TORONTO — Before Industry Minister François-Philippe Champagne ruled Rogers Communications Inc. must grant its rivals access to its cellular network on Toronto’s subway, the company had urged Ottawa not to force it to turn off access for its own customers, newly released documents reveal.
In an Aug. 28 filing to Innovation, Science and Economic Development (ISED) Canada, the Toronto-based telecommunications company said “taking service away from any customer is clearly not in the public interest, nor is constraining the public safety benefits for all wireless consumers and transit riders.”
The comments were part of the second phase of Champagne’s consultation process meant to expedite negotiations between the four major carriers on ensuring wireless access for all TTC subway riders.
The telecoms’ final submissions in that process were posted to ISED’s website last Friday — four days after Champagne announced new licence conditions requiring Rogers to provide BCE Inc. and Telus Corp. immediate access to the subway’s cellular infrastructure and share technical details.
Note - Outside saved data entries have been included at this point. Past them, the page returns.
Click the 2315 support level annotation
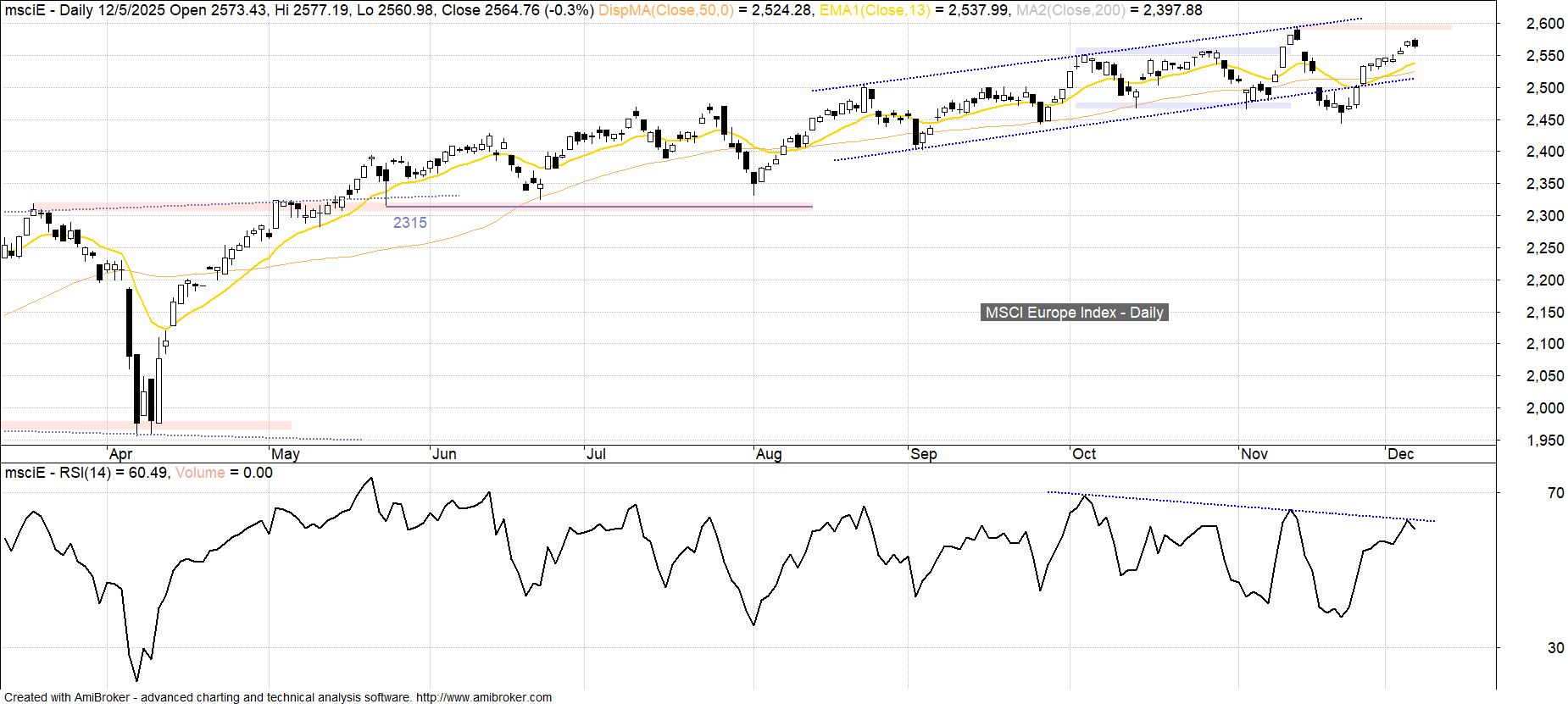 409,223
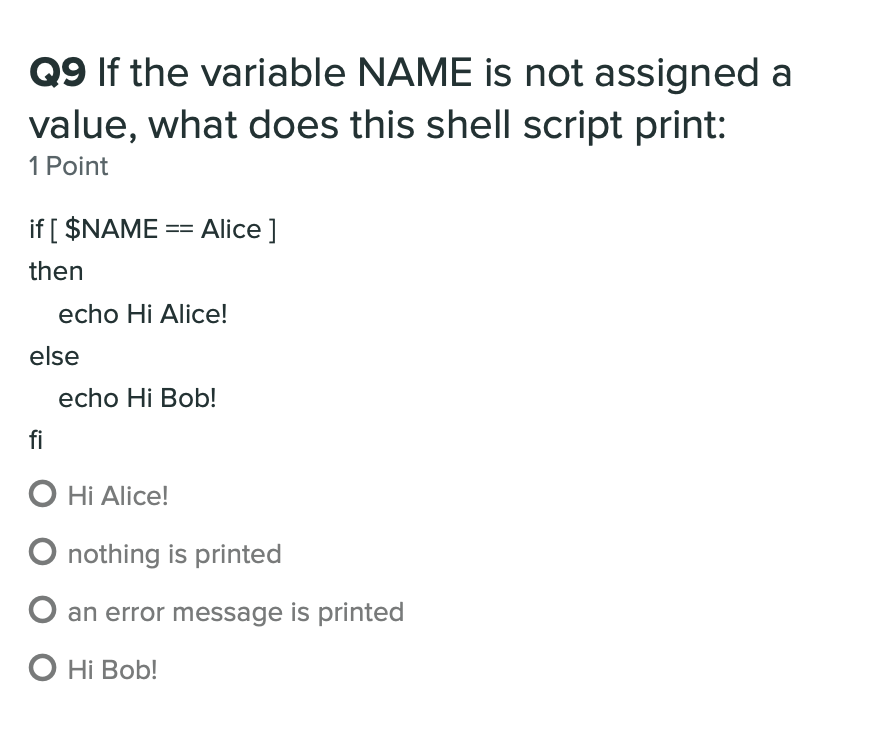The height and width of the screenshot is (730, 884).
Task: Click the "1 Point" score text
Action: (68, 166)
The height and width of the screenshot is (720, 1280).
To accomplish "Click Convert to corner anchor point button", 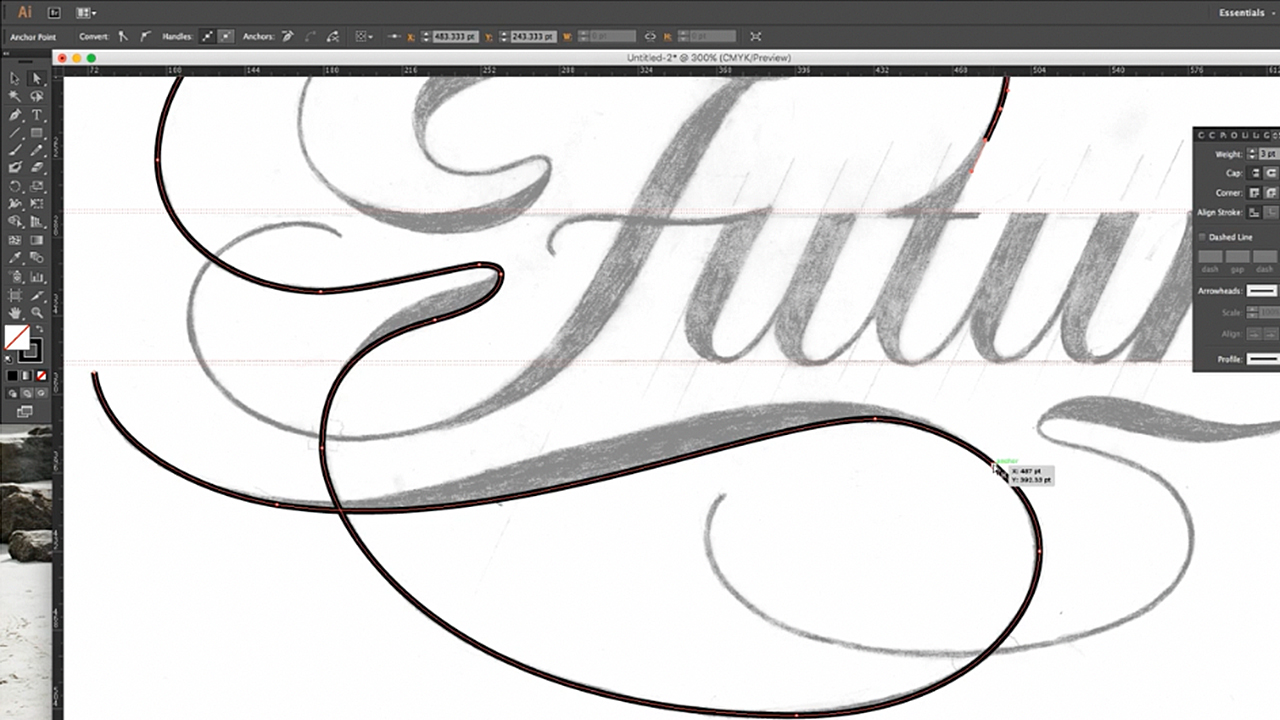I will tap(123, 36).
The minister set a deadline of Oct. 3 for all passengers on the TTC subway system to have cellular connectivity, regardless of their carrier.
In their initial filings to the department, Bell and Telus advocated that Champagne prevent Rogers from giving its own customers first access to the upgraded 5G network it had partially built in subway stations and tunnels until it is technically feasible for all riders to use the mobile network.
Rogers opposed that potential restriction, which had been floated by Champagne when he announced the consultation, instead saying it preferred that Ottawa leave the timing of access to commercial negotiations.
But rather than waiting for Champagne to rule on the issue, Rogers unexpectedly rolled out high-speed 5G wireless service to its own customers in core parts of the downtown subway network on Aug. 23 — five days before the deadline for reply comments in the federal review.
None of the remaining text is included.